Items from a data source
━━━━━━━━━━

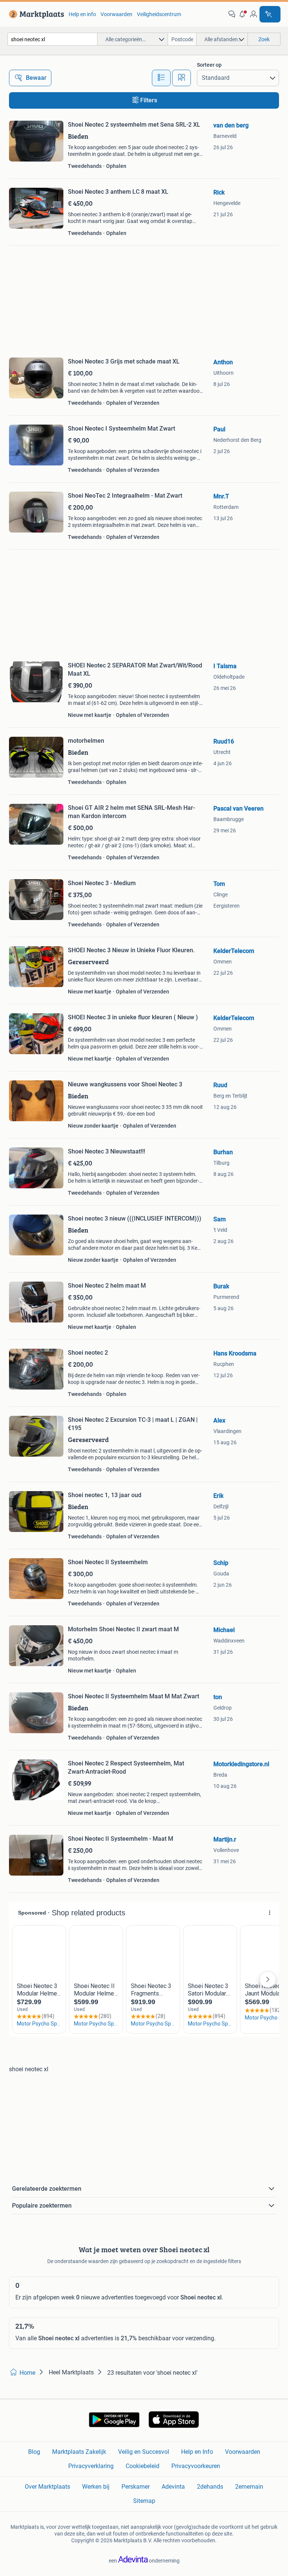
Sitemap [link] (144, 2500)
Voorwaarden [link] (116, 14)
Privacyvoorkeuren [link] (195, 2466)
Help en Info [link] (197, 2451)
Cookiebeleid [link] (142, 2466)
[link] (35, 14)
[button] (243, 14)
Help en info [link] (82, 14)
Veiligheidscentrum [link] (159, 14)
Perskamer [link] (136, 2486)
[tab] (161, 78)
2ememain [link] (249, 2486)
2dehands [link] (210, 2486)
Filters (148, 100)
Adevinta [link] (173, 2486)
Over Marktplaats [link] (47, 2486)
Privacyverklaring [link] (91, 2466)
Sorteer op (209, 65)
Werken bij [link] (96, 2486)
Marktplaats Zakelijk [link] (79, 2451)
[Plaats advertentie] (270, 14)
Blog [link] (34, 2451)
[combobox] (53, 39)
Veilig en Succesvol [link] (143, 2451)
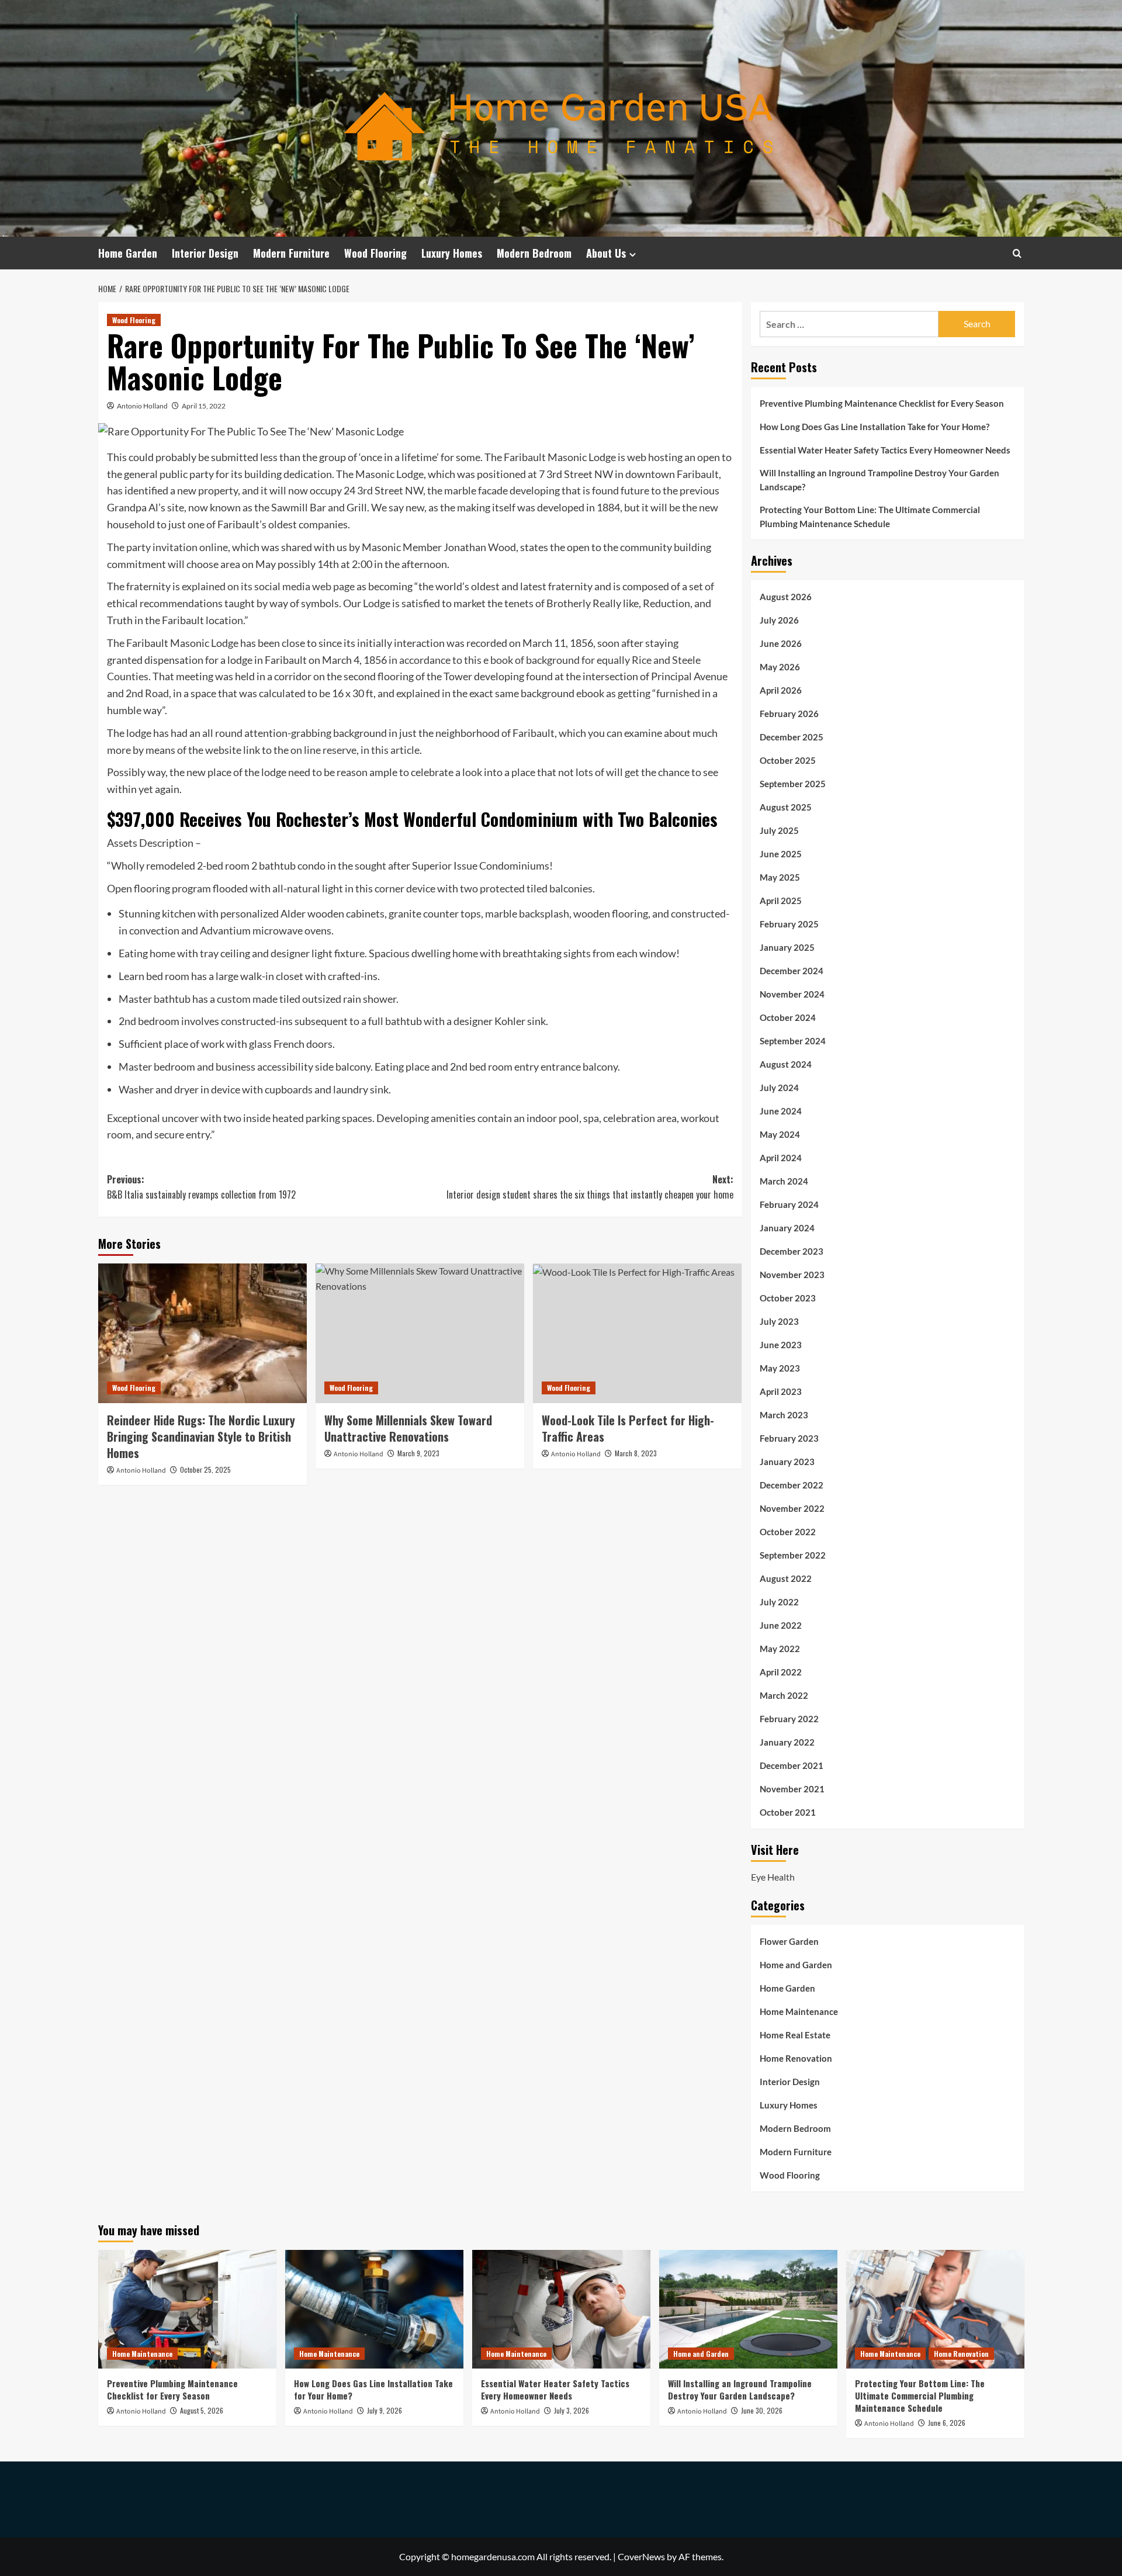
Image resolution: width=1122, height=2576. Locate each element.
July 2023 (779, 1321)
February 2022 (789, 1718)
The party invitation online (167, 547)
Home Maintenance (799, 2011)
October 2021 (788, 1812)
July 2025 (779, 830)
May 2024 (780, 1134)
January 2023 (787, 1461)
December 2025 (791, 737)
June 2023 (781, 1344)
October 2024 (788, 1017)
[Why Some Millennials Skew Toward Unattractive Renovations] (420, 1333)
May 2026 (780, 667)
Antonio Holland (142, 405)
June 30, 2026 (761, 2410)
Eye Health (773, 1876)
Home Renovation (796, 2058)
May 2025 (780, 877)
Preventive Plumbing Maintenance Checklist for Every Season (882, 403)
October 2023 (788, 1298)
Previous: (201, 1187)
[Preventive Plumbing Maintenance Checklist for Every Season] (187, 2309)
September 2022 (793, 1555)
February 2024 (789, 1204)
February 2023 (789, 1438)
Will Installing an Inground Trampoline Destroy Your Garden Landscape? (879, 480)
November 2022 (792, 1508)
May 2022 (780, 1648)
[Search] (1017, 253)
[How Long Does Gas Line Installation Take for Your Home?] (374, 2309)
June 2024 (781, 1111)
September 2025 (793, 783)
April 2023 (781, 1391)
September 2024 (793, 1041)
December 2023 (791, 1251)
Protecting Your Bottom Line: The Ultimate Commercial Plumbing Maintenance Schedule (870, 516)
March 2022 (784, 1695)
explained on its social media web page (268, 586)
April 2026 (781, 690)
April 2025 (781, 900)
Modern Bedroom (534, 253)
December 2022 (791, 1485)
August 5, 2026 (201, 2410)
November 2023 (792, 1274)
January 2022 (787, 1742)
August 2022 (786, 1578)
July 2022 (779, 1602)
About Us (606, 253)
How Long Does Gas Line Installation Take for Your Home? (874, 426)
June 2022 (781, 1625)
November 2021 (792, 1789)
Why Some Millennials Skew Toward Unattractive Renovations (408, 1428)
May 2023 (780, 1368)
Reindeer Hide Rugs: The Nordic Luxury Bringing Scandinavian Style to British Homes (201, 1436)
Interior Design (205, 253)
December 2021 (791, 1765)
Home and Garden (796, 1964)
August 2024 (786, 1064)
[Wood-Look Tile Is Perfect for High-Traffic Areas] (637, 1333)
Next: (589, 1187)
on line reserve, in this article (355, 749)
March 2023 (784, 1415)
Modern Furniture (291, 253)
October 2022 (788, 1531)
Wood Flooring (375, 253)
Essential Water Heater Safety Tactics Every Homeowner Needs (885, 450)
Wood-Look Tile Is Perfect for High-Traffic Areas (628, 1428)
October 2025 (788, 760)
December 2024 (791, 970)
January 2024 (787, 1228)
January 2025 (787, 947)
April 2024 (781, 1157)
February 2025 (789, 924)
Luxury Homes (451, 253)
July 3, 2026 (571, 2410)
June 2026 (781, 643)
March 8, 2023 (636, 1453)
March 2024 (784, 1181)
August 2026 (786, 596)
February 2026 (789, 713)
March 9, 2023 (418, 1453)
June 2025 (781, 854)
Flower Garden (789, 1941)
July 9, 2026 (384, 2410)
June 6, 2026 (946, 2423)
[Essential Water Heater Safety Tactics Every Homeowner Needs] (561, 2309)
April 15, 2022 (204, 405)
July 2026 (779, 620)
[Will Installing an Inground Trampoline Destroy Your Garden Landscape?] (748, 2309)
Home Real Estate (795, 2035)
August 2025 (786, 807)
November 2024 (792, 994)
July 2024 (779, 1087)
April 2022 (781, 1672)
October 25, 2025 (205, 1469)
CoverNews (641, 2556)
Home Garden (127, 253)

━━━━━━━━━━

Activity
What are the lines above that hold the string "Take"? Copy them.

Response
[How Long Does Gas Line Installation Take for Your Home?] (374, 2309)
How Long Does Gas Line Installation Take for Your Home? (874, 426)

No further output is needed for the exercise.